— Start —

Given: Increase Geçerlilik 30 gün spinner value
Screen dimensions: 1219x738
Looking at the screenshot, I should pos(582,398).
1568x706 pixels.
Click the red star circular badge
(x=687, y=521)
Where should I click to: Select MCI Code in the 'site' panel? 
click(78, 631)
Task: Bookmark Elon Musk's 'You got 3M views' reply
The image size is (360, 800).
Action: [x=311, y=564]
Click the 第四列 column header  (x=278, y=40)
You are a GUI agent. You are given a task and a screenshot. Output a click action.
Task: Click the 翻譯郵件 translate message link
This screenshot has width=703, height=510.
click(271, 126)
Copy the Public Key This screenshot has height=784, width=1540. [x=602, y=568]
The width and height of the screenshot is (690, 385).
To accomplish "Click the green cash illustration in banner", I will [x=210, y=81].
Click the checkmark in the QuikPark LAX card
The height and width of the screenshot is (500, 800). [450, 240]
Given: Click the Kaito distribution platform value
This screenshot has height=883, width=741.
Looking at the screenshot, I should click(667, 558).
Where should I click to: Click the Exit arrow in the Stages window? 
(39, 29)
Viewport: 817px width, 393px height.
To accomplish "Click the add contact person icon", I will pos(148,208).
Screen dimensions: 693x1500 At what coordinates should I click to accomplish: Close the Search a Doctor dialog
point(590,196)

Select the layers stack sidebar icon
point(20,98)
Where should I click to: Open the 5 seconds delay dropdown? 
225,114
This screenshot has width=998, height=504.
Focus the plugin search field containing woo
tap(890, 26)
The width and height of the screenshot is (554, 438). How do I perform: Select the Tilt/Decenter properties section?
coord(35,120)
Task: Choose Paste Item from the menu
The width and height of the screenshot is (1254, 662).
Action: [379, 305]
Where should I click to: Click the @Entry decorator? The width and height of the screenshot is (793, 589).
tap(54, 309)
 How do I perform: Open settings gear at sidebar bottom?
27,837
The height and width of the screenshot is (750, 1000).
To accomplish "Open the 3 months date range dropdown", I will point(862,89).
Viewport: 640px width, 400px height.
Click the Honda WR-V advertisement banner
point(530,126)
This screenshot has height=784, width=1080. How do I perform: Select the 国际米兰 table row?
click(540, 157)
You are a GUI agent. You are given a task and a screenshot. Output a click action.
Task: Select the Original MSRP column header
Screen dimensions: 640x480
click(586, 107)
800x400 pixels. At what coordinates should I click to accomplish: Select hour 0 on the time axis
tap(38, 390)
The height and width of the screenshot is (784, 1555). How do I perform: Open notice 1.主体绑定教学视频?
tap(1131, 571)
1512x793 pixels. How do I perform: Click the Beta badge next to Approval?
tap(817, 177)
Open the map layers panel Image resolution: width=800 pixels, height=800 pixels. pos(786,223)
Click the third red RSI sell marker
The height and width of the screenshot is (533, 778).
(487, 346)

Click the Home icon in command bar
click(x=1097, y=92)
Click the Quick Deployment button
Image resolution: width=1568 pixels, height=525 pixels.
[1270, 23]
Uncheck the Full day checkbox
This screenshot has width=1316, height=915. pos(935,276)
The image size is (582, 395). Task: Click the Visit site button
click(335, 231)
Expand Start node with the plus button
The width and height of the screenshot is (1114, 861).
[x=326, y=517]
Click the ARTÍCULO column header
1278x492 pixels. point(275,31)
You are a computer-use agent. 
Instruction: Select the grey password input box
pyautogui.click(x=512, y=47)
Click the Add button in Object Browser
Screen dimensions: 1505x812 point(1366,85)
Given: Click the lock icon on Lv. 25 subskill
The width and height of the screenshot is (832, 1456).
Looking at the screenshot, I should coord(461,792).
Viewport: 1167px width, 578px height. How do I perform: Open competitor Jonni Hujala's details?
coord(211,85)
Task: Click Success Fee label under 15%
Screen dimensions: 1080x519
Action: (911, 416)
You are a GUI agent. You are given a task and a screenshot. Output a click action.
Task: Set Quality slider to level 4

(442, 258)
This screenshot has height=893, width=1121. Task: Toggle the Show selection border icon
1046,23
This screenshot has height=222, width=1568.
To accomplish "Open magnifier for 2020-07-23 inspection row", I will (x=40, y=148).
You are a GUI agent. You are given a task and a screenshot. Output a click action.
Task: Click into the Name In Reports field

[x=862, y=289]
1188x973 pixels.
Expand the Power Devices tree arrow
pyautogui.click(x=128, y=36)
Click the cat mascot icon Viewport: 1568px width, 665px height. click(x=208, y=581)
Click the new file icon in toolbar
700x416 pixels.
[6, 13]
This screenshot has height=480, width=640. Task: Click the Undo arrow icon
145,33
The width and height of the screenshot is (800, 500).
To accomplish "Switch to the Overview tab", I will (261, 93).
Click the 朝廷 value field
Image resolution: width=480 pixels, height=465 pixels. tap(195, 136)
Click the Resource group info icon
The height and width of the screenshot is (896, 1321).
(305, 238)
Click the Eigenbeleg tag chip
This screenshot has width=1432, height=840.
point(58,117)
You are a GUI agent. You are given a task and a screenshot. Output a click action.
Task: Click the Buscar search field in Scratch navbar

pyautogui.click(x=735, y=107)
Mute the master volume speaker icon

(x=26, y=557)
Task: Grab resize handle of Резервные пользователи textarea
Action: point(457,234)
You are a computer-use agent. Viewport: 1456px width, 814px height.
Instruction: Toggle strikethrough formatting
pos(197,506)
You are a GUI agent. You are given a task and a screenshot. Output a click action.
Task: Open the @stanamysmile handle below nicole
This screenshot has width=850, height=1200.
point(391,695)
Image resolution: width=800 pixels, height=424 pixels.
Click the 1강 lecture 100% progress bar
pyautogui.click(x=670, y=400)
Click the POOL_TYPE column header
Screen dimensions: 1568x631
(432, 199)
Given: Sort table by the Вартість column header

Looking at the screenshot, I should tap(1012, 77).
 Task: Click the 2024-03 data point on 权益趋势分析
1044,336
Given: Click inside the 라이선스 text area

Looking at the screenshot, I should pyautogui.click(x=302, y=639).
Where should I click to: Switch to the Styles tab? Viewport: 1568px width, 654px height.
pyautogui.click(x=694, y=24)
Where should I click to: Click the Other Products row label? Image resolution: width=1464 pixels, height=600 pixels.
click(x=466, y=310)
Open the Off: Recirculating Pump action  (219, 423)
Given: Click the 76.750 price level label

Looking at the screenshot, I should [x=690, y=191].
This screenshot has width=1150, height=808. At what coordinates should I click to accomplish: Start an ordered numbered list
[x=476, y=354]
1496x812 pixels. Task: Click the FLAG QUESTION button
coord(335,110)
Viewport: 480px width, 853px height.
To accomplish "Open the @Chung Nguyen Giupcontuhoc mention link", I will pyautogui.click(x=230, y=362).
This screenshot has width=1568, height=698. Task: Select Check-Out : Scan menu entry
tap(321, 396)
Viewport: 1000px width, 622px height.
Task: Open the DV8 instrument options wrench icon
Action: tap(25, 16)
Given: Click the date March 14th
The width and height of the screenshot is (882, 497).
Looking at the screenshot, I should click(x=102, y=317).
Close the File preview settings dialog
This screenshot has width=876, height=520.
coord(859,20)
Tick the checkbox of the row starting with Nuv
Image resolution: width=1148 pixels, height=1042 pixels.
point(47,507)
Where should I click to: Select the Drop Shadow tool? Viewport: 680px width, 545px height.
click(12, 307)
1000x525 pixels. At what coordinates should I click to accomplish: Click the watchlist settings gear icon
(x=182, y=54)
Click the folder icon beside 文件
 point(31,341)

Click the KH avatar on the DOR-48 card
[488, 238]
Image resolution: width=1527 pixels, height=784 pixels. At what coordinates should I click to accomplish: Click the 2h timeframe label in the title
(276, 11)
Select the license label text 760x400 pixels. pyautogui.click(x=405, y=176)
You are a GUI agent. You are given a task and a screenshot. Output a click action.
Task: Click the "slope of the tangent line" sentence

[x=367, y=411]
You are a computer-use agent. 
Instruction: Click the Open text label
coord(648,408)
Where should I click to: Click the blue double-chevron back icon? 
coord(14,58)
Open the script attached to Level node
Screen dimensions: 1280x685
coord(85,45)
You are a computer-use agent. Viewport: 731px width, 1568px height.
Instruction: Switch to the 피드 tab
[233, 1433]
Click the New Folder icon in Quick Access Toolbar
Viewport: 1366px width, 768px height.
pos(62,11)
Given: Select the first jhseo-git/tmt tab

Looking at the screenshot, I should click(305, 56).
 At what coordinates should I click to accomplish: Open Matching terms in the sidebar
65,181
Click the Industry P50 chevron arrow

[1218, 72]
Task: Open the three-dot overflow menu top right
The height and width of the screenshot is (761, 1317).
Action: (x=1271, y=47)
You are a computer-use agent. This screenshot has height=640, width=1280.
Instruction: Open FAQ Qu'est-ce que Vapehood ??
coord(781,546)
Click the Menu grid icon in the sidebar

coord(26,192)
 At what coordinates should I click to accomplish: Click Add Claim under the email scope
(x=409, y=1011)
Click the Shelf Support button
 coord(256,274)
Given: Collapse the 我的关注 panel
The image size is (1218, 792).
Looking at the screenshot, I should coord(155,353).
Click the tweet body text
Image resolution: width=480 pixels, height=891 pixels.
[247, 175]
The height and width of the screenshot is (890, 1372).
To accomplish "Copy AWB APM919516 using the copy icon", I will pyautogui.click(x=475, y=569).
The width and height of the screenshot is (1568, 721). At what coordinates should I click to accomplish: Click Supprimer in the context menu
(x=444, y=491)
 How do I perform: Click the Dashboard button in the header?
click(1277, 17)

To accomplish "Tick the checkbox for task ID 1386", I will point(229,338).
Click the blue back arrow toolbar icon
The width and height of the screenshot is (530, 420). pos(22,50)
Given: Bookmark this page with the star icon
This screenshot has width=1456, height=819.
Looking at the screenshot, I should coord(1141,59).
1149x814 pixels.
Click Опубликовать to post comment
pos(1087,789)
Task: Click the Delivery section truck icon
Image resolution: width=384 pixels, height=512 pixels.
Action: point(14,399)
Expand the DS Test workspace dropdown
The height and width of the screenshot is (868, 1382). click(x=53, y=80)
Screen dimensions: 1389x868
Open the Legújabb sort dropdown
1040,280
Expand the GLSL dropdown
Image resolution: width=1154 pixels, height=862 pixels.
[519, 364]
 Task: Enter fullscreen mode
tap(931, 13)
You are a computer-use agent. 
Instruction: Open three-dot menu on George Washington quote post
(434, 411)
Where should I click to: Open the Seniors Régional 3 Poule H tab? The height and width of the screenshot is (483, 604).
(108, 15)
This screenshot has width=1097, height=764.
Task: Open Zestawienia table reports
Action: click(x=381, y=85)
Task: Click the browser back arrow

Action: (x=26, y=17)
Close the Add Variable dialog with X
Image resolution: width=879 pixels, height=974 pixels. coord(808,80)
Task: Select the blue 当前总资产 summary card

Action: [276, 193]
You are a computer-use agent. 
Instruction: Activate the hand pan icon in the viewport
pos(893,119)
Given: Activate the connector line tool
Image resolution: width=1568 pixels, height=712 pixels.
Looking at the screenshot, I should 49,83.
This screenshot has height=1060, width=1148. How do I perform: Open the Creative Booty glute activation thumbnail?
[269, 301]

— End —

● Task requirements
Copy the rows above word for word, from the line with "Click the Menu grid icon in the sidebar" up to and including the line with "Looking at the screenshot, I should coord(155,353).".

● Exercise response
Click the Menu grid icon in the sidebar

coord(26,192)
 At what coordinates should I click to accomplish: Click Add Claim under the email scope
(x=409, y=1011)
Click the Shelf Support button
 coord(256,274)
Given: Collapse the 我的关注 panel
The image size is (1218, 792).
Looking at the screenshot, I should coord(155,353).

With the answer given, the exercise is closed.